The study has a number of practical implications for managers, leaders, and organizations dealing with organizational change, such as a pandemic in health care. Leaders should inspire followers by acting as role models who are revered, respected, and trusted. Leaders should also encourage followers to think creatively, innovatively, and systematically, challenging their own views and values, as well as the leader's and the organization's, in order to break free from outdated paradigms. Perhaps, as part of preparing the organization for change, management could adopt policies and practices to reduce the negative impact of change efforts. Leaders must also establish the appropriate level of clarity, communicate the change message, and ensure participation and involvement in the change process.
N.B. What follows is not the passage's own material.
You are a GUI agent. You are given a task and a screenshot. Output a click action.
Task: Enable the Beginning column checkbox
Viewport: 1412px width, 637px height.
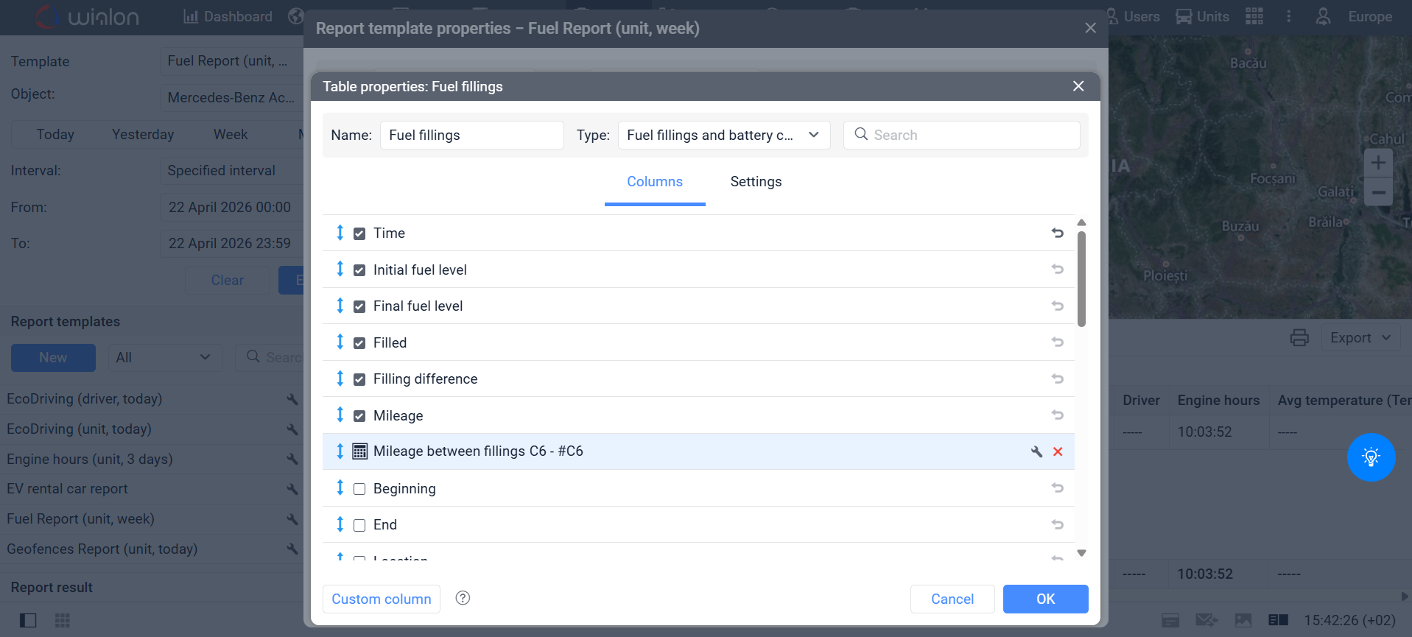tap(359, 489)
In addition, to improve the quality and impact of change programs, managers should consider incorporating the concepts of contingent rewards and management by exceptions (active) in management development programs.

It is also recommended that more research be done using a mixed methodology and longitudinal design. Furthermore, future studies should take into account different leadership styles in addition to the two.

Strengths and Limitations of the Study

A significant strength of this study was its attempt to address a crucial leadership issue in the health services, particularly during the COVID-19 epidemic, which severely burdened the health system. However, there are some limitations to the current study. Identifying the cause and effect at the same time is challenging in a cross-sectional study. And, only a quantitative method was used in the study, with no qualitative data included. The current study is also limited only to the two leadership styles. Finally, the insufficient research on the relationship between leadership styles and organizational readiness for change, particularly in Ethiopia, made it more challenging to discuss and interpret the findings.

Conclusion

Employees’ readiness for organizational change (commitment and efficacy) increases when administrative staff exhibits transformational and/or transactional leadership behavior, according to the study. The study also found that the two leadership styles influence a quarter of organizational change readiness.

Acknowledgments

The authors would like to express their sincere gratitude to the Mekane Yesus Management and Leadership College for facilitation and follow-up throughout the work. Finally, special thanks to respective hospital administrators for their cooperation during data collection.

Footnotes

Authors’ Contributions: All authors made substantial contributions to the conception and design of the work, the acquisition, and analysis and interpretation of data; drafting the manuscript and revising critically for important intellectual content; agreed to submit to the current journal; gave final approval of the version to be published; and agree to be accountable for all aspects of the work.

The author(s) declared no potential conflicts of interest with respect to the research, authorship, and/or publication of this article.

Ethical Considerations: Ethical clearance was obtained from the Mekena Yesus Management and Leadership College, and it was given to the selected hospital. Then, permission was granted from each hospital. All eligible study participants were informed about the purpose of the study, and questionnaires were given only to those who agree to give consent to participate. Confidentiality of the data was secured and informed to all respondents. All responses were kept confidential. The study was conducted according to the Declaration of Helsinki.

Funding: The author(s) received no financial support for the research, authorship, and/or publication of this article.

Informed Consent: Written informed consent was obtained from all that was taken from the health professionals.